RALEIGH, N.C. -- The Stanley Cup was passed from Carolina Hurricanes captain Rod Brind'Amour to Glen Wesley to Bret Hedican and then to the excitable Ray Whitney, who bellowed, on national television, "right," although the word was proceeded by a clearly audible and crude (albeit common) Anglo-Saxonism, an unfortunate adjective that, for a brief instant, turned NBC into HBO. There has been deadwood on championship teams before, but this was the first time there was Deadwood.
But give Whitney his due, along with his ring. The NHL did get it -- to paraphrase Whitney- - bleepin' right in 2005-06, from the enforcement of the rules to the removal of the red line to a partnership with the players that will allow the NHL to grow the game, at least incrementally, in its 30 markets.
The NHL will remain faintly exotic until hell freezes over and everybody skates to the corner store, but a one-off Game 7 final aired in prime time on NBC afforded the league the swell possibility of attracting stray eyeballs, sports fans who didn't need to commit to a long series but who could sit back and watch two evenly-matched teams fight for the coolest trophy in the world.
Hey, it can't hurt.
Not that there wasn't a glitch. On the seventh anniversary of Brett Hull's skate-in-the-crease goal that made the proud city of Buffalo even more bitter, Carolina was denied a goal late in the first period after a controversial replay that lasted longer than some networks pilots. Oilers defenseman Steve Staios appeared to cover the puck with his body after it was in the net; an NBC replay during the intermission, blown up better than an Antonioni film, showed the puck clearly over the line. But league officials backed the official version of events, promulgated by director of officiating Stephen Walkom, that the play was dead when Staios deliberately batted the puck into the crease because a delayed penalty had been called down the ice on the Oilers' Ethan Moreau.
Now maybe the situation would have seemed less muddled if referee Brad Watson didn't appear to signal for a penalty shot on the play, a Gordian knot -- or is that a Gordie Howe knot? -- that the league's replay gang unraveled to the satisfaction of basically no one except the Edmonton Oilers. If viewers flick the remote when NFL refs are under the hood for 90 seconds watching a peep-show style replay, the lengthy delay could have been a knee to the groin for a league that didn't need all that dead air. If viewers want to see someone talking on the phone interminably, they will check on their teenage daughter.
Fortunately the controversy was tamped down when the Oilers managed only one goal during a furious third period comeback, the one time they played Game 7 like it was an actual seventh game. The Hurricanes' non-goal will go down as a curious footnote in the 3-1 victory, nothing that can spoil a memorable Cup or a generally superb season.
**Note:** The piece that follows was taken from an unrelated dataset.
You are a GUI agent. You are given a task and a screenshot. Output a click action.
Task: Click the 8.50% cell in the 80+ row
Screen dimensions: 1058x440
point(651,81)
The most important thing is that these Stanley Cup playoffs happened at all. A year ago the NHL was dark, mired in an embarrassing lockout because management and players could not figure out how to divide a $2.1 billion business. The lockout could have been permanently debilitating, but hockey is a little bit like I Love Lucy reruns -- timeless in an endearing sort of way. You can fold, spindle and mutilate it as the caretakers of the sport did that year, and yet there it was, hogging the spotlight on a Monday night in mid-June after a tight seven-game series that anointed a 22-year-old rookie goalie, Cam Ward, as a star in the Patrick Roy mold.
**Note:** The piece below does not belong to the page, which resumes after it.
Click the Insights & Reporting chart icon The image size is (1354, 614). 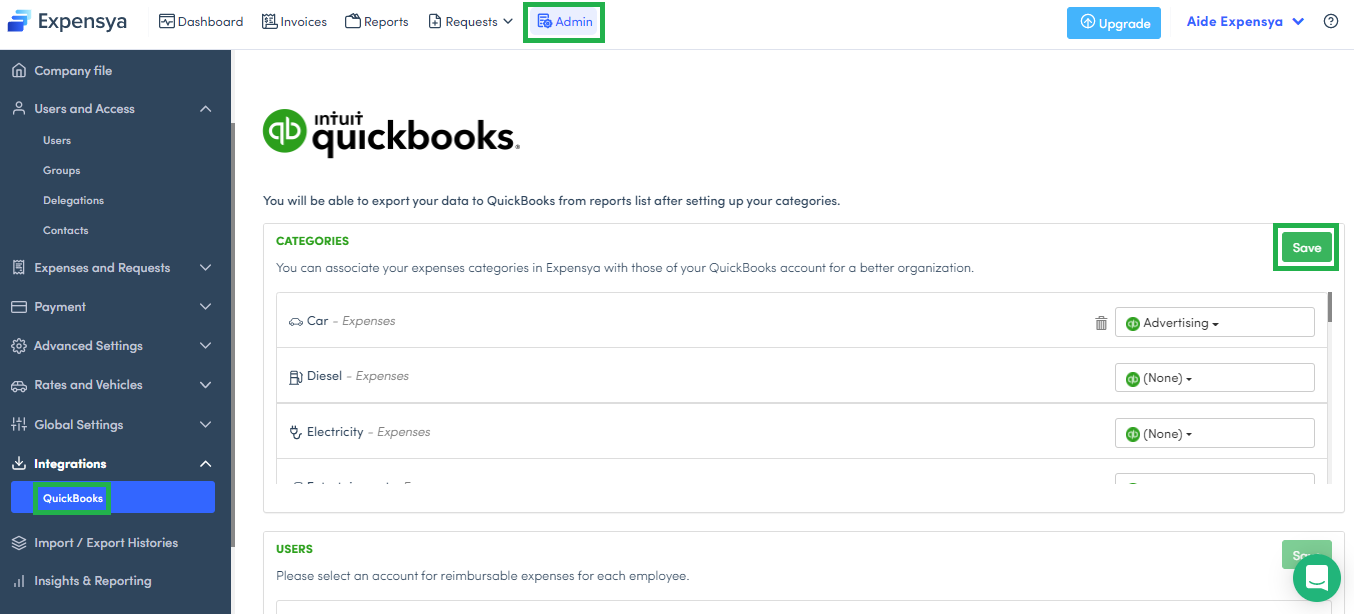18,581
"We got to raise the Cup because of that kid," Brind'Amour said.
Now it starts all over again, the business of hockey resuming with the draft next Saturday and the commencement of the free-agency period a week later. In the salary-capped NHL, it will be tougher than ever to keep teams together. There will be rapid rises -- neither the Hurricanes nor Oilers made the playoffs in 2004 -- and quick descents. You can probably get even money if you bet right now that one of these estimable 2006 finalists don't even make the playoffs in 2007.
But on a magical night in Raleigh -- owned by the first rookie goalie since Roy to win the Conn Smythe Trophy, prolonged by replay, embellished with some exceptional play -- that was the farthest thing from anyone's mind. The Hurricanes celebrated, some redoubtable Oilers wept, and a loving cup was passed among men who seem willing to do anything to have their names etched upon it.
The NHL, truly, was back. And it felt bleepin' right.